The International Agency for Research on Cancer (IARC) has classified shiftwork as a 2A carcinogen. Lahti et al. reported that shiftwork increased the risk of non-Hodgkin’s lymphoma [4]. Shiftwork or extended-hours workers also had an increased risk of work accidents [5], and those who either worked less than 5 years or more than 15 had a significantly greater risk of workplace accidents than non-shiftwork workers [6].
Shiftwork is necessary for some occupations, including nurses; notwithstanding, it is related to an increased risk of several diseases (i.e., gastric ulcers, myocardial infarction, and diabetes) [7,8,9]. Shift workers were at significant risk of myocardial infarction and stroke (relative risk 1.23 and 1.05 times greater, respectively) [8]. A study from Turkey reported that shift nurses had a lower quality of life according to the SF-36 MCS (35.5 vs. 42.5) and lower life satisfaction (16.4 vs. 19.9) compared with daytime nurses [10].
Several studies revealed the factors associated with the quality of sleep [11], such as insomnia, pain, drug use, alcoholic beverages, caffeinated drinks [12], obstructive sleep apnea, depression, [13] and stress [14]. Relatedly, shiftwork was a critical negative factor related to poor quality of sleep [15,16,17,18].
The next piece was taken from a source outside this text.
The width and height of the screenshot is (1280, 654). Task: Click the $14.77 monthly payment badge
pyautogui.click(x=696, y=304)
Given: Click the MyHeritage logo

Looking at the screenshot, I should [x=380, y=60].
Shiftwork is related to poor sleep quality, with an odds ratio of 3.975 [17]. A report from Taiwan reported that 96% of female nurses complained of poor sleep quality [19], which may relate to alertness and errors during working hours [20,21]. Nurses who had long working hours committed more medication errors (4% vs. 3%; p < 0.001) than those who worked fewer hours [21]. Our previous study found several shiftwork patterns among nurses working at a university hospital, including day shift plus overtime (6.1%), day and evening shift (3.7%), day and night shift (0.7%), and rotational shift (89.5%) [22]. The majority of participants had quick returns shifts (88.0%). The median quick returns shift was 11 times monthly (IQR 7–13). They were all irregular directional shifts with fast rotations. The researchers divided the nurses into 3 groups (viz., primarily forward, primarily backward, and evenly split between backward and forward). Most nurses worked in a primarily backward rotation pattern (479; 90.2%), followed by a primarily forward direction (6.4%). There are several shiftwork patterns related to poor sleep quality [15,16]. Having a quick returns shiftwork pattern of over 30 times per year is 2.53 times more likely to be associated with poor sleep quality, while an extended shift of 12.5 h or more has 2.4 times greater risk of poor sleep quality.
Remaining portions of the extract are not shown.